Prozess:Pfleger muss wegen Missbrauchs einer Autistin achteinhalb Jahre in Haft

Prozess wegen schweren sexuellen Missbrauchs

Der ehemalige Pfleger im Gerichtssaal.

(Foto: dpa)
  • Ein ehemaliger Pfleger muss ins Gefängnis, weil er eine schwer behinderte Frau missbraucht hat.
  • Die Frau hat ein Kind entbunden. Stefan A. gibt zu, der Vater zu sein, behauptet aber, die mittlerweile 28-Jährige nicht vergewaltigt zu haben.
  • Das Gericht glaubte ihm nicht und nannte seine Erklärungen lebensfremd.

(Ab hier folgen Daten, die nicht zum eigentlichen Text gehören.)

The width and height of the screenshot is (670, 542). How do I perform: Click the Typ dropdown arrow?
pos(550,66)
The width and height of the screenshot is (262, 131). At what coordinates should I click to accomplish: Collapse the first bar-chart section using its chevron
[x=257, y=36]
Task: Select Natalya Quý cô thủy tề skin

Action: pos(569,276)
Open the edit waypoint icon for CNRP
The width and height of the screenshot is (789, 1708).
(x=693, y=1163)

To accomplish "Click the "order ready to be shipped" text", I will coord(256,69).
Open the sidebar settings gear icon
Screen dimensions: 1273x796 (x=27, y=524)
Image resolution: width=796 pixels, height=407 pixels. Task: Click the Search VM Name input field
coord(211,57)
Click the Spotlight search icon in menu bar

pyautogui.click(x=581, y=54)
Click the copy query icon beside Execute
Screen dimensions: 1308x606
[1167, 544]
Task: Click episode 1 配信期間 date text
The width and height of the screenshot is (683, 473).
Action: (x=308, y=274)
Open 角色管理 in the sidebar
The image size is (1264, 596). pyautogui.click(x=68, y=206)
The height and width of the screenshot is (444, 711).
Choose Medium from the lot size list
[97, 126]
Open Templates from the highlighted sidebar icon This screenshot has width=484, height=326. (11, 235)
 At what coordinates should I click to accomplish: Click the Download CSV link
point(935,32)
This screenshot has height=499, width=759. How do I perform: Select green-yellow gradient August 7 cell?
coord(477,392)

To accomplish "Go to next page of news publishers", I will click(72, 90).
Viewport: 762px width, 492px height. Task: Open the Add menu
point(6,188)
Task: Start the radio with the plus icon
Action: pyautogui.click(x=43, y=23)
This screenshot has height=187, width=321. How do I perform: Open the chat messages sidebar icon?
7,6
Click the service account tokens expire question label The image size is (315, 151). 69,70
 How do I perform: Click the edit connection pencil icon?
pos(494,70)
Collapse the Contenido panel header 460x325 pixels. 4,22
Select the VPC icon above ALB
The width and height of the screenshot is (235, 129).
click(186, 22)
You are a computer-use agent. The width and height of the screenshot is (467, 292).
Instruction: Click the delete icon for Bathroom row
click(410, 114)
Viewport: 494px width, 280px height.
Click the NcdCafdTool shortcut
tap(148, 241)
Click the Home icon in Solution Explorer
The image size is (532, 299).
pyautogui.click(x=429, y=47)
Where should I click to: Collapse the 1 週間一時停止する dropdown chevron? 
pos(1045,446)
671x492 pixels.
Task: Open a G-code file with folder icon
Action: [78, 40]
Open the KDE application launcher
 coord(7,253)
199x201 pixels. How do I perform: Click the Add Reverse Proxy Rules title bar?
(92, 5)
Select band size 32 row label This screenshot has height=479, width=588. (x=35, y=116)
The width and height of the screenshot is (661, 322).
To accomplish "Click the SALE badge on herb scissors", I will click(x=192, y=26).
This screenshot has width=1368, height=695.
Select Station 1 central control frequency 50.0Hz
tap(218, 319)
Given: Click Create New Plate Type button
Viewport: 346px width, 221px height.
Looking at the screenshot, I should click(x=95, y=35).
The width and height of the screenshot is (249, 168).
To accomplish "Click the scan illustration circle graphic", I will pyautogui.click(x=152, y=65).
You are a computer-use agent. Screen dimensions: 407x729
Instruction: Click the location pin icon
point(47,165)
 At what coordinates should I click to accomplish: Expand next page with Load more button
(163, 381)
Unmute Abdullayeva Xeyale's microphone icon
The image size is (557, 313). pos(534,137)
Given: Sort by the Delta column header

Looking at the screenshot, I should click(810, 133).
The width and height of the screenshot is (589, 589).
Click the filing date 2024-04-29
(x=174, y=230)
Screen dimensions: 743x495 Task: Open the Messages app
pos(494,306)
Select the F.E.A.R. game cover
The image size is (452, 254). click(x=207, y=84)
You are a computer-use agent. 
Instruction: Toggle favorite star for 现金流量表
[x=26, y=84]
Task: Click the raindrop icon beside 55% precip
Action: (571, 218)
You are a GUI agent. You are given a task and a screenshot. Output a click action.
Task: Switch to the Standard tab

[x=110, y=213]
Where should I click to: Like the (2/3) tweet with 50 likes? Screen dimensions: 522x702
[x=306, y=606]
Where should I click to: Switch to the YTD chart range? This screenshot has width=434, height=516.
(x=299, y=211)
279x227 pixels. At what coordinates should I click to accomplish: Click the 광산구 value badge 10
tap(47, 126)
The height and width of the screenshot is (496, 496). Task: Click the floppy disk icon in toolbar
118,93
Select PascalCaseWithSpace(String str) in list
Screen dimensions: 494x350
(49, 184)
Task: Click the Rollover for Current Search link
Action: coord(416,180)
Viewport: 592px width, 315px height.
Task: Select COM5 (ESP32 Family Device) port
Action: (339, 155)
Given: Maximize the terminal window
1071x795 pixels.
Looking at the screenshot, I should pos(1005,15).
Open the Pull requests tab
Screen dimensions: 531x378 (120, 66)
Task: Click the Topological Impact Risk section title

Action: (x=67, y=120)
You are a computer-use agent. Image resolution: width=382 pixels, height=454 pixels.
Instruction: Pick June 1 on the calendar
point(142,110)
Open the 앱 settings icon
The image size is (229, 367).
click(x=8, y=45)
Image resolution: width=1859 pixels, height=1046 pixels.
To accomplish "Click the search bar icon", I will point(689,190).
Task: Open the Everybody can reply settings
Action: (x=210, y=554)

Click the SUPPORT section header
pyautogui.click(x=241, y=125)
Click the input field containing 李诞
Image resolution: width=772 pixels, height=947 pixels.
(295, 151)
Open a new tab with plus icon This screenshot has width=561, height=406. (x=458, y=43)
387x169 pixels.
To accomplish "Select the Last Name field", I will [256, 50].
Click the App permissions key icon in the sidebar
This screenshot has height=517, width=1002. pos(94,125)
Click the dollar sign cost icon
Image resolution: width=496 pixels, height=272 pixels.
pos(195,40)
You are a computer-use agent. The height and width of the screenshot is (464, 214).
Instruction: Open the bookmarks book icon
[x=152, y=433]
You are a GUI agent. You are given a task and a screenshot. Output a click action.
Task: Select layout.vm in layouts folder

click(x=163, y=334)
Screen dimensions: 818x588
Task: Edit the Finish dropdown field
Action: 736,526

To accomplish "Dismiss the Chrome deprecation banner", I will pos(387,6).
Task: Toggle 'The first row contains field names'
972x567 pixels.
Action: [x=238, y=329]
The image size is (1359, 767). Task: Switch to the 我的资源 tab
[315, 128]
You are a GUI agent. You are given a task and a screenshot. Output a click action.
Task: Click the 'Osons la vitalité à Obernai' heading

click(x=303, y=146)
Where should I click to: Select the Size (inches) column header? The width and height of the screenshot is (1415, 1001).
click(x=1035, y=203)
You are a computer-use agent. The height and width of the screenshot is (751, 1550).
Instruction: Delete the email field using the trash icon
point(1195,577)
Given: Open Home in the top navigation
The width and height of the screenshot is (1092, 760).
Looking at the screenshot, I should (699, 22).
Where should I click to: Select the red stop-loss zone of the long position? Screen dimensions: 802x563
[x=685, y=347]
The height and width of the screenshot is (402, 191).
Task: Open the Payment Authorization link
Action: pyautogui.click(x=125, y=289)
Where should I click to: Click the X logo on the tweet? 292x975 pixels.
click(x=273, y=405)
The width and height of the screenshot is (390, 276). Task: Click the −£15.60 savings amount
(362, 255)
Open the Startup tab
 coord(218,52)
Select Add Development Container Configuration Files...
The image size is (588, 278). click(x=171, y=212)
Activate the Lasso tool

Aus dem Gericht von Andreas Salch

Wegen sexuellen Missbrauchs einer geistig schwer behinderten Frau ist ein ehemaliger Pfleger zu acht Jahren und sechs Monaten Haft verurteilt worden. Im Franziskuswerk Schönbrunn im Kreis Dachau, einer der größten Pflegeeinrichtungen in Bayern, war die Frau von dem heute 52-jährigen Stefan A. schwanger geworden. Sie gebar ein gesundes Kind, das inzwischen von einer Familie adoptiert worden ist. A. musste sich am Donnerstag vor der 1. Strafkammer am Landgericht München II verantworten - wegen des schweren sexuellen Missbrauchs einer widerstandsunfähigen Person.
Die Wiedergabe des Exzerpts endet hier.